Critically endangered: just 12 cheetahs living in Iran habitats

January 10, 2022 - 17:32

TEHRAN – Studies show that the situation of Asiatic cheetahs in Iran is critical so that just 12 of the endangered species are currently living in natural habitats across the country.

Hassan Akbari, the deputy chief of the Department of Environment, said on Monday that only three of the cheetahs are female, IRNA reported.

To announce the population of animal species, just adult ones are taken into account. Therefore, the situation of Asiatic cheetahs n Iran is regarded as critical, he explained.

“Of course, measures such as increasing safety of roads and [installing] speed-reducing equipment have been taken around cheetah habitats, but the measures are not sufficient.”

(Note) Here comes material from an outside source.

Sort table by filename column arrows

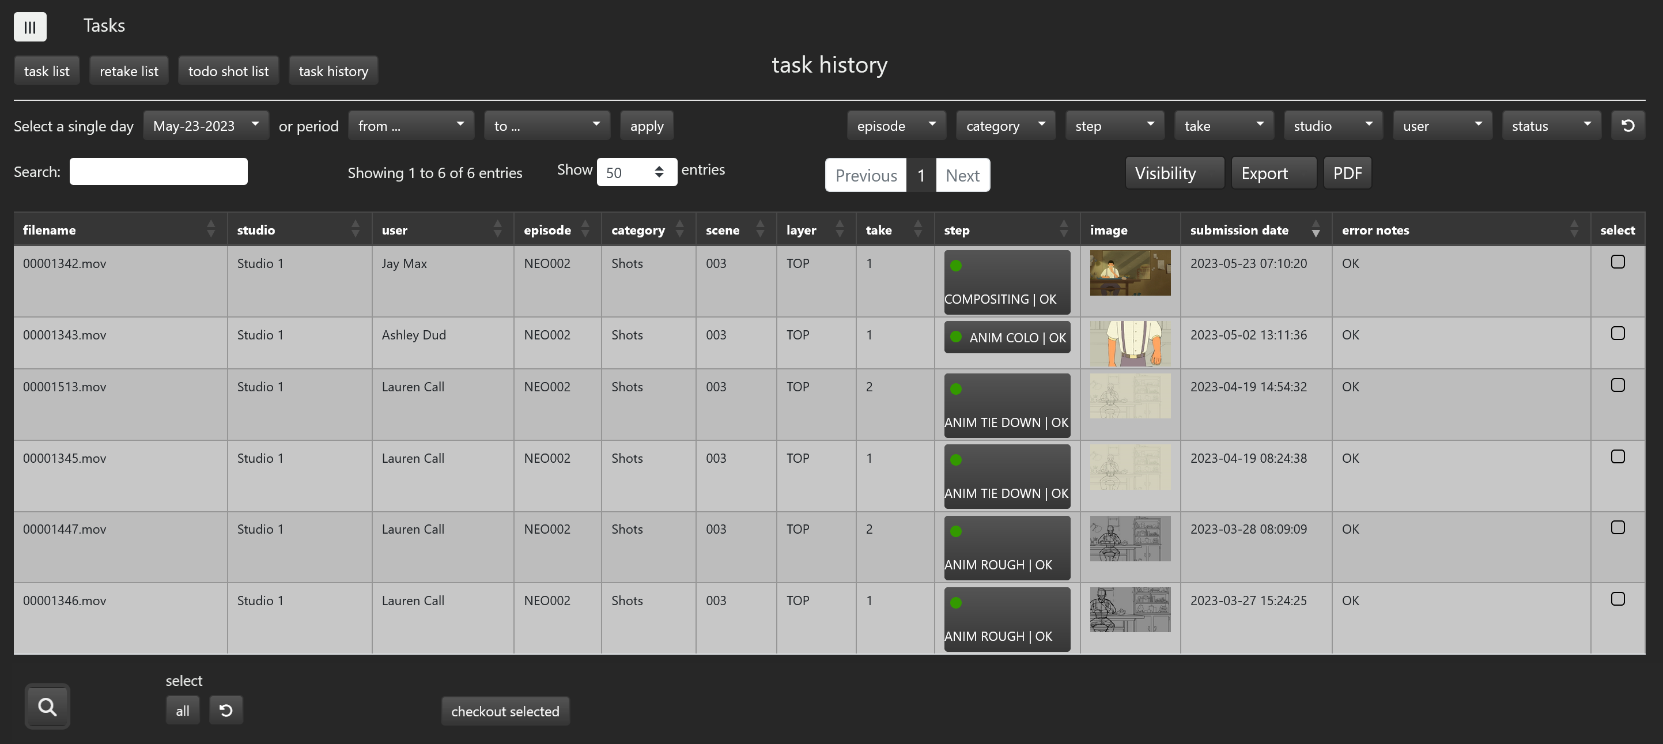coord(210,229)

Over the past 60 years, Iran is home to the last known population of Asiatic cheetah, which once roamed across vast ranges of the west and south Asian countries, from the Middle East to India. Listed as critically endangered by the IUCN, the Asiatic cheetah is among the rarest cats in the world at the subspecies level, with fewer than 50 believed to remain in Iran.

Cheetahs’ habitats in Iran are stretching over 12 million hectares of land area and over the past 16 years only experts collaborating with the CACP project have strived to count 48 cheetahs using trap cameras and other technical methods, Majid Kharrazian-Moqaddam, director of aquatic wildlife and biodiversity office at the DOE, said in August 2018.

Roadkill constitutes 70 percent of cheetahs’ fatalities, as some 42 Asiatic cheetahs have been killed in the country during the past 16 years, 28 of them died in road crashes and 14 others were either killed in conflicts with guard dogs or due to other unknown reasons, he lamented.

For one Abbasabad-Mayami road, linking north-central Semnan province to Mashhad, the northeastern province of Khorasan Razavi, is one of the deadliest roads for Asiatic cheetahs as 8 cheetahs have been killed in this area over the past 10 years.

Roads fragmenting cheetahs’ habitats are the main threats for the species, while guard dogs and stray dogs, drought spells, decreasing population of the prey species to support the cheetahs, and habitat loss are also other factors endangering the sparse population of the cheetahs in the country.

Fourteen years ago, the Iranian Cheetah Society (ICS) proposed August 31st as the “National Cheetah Day” in Iran to encourage the conservation of the last remaining population of Asiatic cheetahs. The National Cheetah Day is now endorsed and celebrated by the Department of the Environment (DOE), Conservation of the Asiatic Cheetah Project, and several Iranian NGOs every year.

In November 2021, Akbari said the Department of Environment plans to breed Asiatic cheetah in the wild so that the species is protected from extinction.

Currently, an action plan has been defined for 19 endangered species in the country. Our policies for the conservation of endangered species are set out in this roadmap, which needs necessary funds for the implementation, he added.

Emphasizing the need for natural growth of the species to have the ability to continue living in nature, he said that a creature that is born in a fictitious and artificial space does not have the ability to survive and continue living in the environment. “If we want to save the life of this species, we must protect its habitat.”